Determination of organochlorine priority substances in fish tissue: optimisation of the clean-up step balancing removal of lipids with analytes' recovery

ABSTRACT Quality-assessed analytical methods are required to determine organic priority substances (PS) in biota for the monitoring of the water status according to the EU Water Framework Directive. Although the literature describes several analytical methods to determine these substances in fish, discussion about the efficiency of the clean-up procedures to remove the lipids in the final organic extract (and decrease the disturbance of co-extractives at the detection step) is scarce. This work highlights the results of the development of an analytical method for organochlorines in fish tissue focused on the optimisation of the clean-up step in order to obtain a final extract with the lowest amount of lipids. The efficiency of the purification of the final extract was assessed by quantifying the removal of co-extractives gravimetrically, by considering the sensitivity of the gas chromatography-mass spectrometry (GC-MS) method for the analytes and by assessing the analytes' recovery.
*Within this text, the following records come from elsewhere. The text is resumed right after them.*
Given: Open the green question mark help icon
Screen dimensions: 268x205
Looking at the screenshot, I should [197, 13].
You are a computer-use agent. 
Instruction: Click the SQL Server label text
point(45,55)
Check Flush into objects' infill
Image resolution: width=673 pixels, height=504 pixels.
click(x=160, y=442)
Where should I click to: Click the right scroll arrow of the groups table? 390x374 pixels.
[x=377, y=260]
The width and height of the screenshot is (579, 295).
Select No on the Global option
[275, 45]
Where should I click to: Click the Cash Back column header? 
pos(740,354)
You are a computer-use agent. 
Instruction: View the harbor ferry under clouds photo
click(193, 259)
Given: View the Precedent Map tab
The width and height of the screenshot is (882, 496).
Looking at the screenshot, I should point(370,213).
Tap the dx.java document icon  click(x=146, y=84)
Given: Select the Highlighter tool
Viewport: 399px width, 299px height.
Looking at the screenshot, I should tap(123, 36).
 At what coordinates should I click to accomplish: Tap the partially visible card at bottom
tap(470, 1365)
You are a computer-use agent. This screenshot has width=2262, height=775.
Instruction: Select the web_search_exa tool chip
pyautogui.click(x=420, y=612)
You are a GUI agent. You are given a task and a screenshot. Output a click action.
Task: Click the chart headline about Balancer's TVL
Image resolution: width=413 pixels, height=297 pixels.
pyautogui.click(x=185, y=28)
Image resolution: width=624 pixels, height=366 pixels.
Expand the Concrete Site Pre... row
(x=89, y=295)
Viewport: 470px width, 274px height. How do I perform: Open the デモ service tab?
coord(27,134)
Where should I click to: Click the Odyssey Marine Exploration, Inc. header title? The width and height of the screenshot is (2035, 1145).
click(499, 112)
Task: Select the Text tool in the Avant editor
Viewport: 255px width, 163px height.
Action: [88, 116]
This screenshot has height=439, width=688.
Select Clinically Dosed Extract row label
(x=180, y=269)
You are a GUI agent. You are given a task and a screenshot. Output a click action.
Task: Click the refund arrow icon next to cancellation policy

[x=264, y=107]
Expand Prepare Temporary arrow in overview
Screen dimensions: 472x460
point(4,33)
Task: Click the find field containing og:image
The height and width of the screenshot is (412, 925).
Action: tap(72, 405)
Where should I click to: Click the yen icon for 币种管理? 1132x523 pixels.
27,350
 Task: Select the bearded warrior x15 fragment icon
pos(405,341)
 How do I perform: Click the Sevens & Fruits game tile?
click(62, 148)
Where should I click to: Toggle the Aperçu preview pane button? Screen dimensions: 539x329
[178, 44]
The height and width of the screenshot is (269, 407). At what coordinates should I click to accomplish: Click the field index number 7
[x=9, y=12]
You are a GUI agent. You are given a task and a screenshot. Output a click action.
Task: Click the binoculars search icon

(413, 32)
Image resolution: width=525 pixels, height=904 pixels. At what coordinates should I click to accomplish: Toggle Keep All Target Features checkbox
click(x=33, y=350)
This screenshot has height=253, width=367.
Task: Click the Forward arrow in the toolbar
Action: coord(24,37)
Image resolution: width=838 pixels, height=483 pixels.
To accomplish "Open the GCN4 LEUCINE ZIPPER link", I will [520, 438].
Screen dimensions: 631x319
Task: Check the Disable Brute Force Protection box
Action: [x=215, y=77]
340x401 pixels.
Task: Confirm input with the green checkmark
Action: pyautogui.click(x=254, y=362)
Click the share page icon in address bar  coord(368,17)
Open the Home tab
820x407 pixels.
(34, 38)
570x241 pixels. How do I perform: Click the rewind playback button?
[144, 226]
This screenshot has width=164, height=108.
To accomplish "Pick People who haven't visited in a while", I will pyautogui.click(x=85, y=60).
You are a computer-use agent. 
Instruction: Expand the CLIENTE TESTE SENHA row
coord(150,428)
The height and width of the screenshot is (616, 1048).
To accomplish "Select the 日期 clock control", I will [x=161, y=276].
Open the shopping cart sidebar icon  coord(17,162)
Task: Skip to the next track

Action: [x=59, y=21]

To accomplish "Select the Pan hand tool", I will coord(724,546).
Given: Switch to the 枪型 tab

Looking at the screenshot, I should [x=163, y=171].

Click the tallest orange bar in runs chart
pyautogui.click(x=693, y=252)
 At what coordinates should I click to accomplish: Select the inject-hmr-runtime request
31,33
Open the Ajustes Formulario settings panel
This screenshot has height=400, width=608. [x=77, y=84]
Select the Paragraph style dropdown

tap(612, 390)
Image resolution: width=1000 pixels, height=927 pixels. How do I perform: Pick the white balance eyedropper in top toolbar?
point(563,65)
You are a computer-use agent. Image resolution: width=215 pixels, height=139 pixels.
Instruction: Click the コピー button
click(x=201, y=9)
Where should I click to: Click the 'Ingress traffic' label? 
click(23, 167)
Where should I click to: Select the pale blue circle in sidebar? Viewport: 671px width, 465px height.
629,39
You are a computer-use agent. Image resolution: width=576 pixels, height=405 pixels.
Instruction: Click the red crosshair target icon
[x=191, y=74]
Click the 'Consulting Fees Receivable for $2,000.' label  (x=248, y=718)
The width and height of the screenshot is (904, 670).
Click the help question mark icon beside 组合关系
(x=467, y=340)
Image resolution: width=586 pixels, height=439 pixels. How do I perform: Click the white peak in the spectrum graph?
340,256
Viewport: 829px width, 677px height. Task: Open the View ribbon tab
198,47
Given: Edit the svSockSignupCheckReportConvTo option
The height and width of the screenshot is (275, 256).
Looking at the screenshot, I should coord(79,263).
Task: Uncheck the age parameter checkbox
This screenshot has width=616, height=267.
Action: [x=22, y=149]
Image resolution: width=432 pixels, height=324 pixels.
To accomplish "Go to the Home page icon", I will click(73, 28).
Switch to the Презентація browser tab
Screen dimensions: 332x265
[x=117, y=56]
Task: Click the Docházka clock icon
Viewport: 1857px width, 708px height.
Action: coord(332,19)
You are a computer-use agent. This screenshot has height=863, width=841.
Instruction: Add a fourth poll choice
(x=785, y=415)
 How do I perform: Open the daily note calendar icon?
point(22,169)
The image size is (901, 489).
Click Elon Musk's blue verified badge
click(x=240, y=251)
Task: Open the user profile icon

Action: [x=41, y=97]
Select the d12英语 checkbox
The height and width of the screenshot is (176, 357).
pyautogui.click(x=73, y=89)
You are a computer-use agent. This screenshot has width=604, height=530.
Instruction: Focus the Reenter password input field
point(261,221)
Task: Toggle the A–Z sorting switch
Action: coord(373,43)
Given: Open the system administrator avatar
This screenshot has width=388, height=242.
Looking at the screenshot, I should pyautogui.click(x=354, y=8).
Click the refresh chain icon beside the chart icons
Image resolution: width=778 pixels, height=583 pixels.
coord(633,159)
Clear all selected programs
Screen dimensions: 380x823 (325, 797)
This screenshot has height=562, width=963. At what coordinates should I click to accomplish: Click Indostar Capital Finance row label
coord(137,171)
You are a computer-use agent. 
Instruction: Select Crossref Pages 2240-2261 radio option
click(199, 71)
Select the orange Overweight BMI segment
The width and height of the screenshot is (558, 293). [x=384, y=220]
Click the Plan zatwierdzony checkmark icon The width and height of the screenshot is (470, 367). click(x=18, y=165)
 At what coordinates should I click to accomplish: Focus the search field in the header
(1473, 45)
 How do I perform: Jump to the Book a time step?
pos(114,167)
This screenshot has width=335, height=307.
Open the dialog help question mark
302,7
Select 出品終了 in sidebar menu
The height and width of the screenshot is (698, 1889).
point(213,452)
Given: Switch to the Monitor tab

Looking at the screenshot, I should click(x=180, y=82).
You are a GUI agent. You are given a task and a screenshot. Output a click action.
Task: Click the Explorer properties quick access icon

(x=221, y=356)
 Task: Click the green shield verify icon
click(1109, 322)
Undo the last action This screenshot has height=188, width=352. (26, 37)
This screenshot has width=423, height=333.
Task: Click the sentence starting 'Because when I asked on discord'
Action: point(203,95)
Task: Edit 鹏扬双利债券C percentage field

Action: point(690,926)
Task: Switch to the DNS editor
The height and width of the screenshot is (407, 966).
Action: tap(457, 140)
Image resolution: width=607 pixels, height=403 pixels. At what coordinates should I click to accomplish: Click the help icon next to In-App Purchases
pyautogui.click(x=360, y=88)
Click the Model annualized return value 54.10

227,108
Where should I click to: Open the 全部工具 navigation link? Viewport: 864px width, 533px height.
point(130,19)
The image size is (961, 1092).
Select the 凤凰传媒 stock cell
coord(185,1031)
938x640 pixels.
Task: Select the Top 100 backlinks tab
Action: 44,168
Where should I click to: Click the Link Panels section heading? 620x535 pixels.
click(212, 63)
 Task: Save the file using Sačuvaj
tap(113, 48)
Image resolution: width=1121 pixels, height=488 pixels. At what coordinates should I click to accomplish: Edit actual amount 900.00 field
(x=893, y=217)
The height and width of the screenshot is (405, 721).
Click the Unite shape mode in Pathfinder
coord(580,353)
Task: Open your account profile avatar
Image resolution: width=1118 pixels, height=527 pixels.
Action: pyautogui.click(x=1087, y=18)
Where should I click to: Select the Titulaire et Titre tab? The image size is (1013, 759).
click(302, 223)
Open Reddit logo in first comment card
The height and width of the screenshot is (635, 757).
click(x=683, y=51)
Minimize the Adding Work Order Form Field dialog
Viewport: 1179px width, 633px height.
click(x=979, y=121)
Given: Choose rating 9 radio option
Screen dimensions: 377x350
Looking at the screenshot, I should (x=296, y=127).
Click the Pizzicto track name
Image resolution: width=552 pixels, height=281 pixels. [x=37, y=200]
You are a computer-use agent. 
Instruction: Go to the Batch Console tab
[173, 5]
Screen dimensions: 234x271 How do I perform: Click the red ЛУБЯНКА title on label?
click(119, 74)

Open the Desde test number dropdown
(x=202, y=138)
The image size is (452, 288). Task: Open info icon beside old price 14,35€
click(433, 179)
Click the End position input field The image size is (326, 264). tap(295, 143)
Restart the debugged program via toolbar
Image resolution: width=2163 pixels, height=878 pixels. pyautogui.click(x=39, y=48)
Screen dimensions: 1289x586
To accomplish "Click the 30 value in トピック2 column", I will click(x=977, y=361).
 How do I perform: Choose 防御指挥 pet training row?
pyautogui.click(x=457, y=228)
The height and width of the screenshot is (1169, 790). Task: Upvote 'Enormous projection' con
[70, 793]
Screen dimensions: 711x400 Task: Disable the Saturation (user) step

An analytical method based on accelerated solvent extraction followed by gel permeation chromatography and dual solid phase extraction (as clean-up steps) and quantification via isotope dilution GC-MS was applied to the analysis of seven PS [α-, β-, γ- and δ-hexachlorocyclohexane (HCH) isomers, pentachlorobenzene (PeCB), hexachlorobenzene (HCB) and hexachlorobutadiene (HCBD)]. A preliminary validation of the method was carried out with satisfactory results for all analytes in terms of intermediate precision (2.9–9.4 %, except 11.8 % for β-HCH). Repeatability values were satisfactory for α-, γ-HCH, PeCB and HCB (4.3–6.9 %), while the obtained results for β-, δ-HCH and HBCD showed the need for further optimisation. Trueness was within the target performance (recovery range: 96.0–107.5 %) for all analytes except β- and δ-HCH. Limits of quantification between 0.5 and 3.3 ng/g wet weight were achieved, depending on the analytes. The proposed method can be employed to determine the mentioned PS in fish tissue with up to approximately 6 % lipid content. The presented results show the challenges in establishing an analytical method which aims at balancing the required accuracy with the routine applicability (and a minimised impact on the detection system) as needed in the context of environmental monitoring.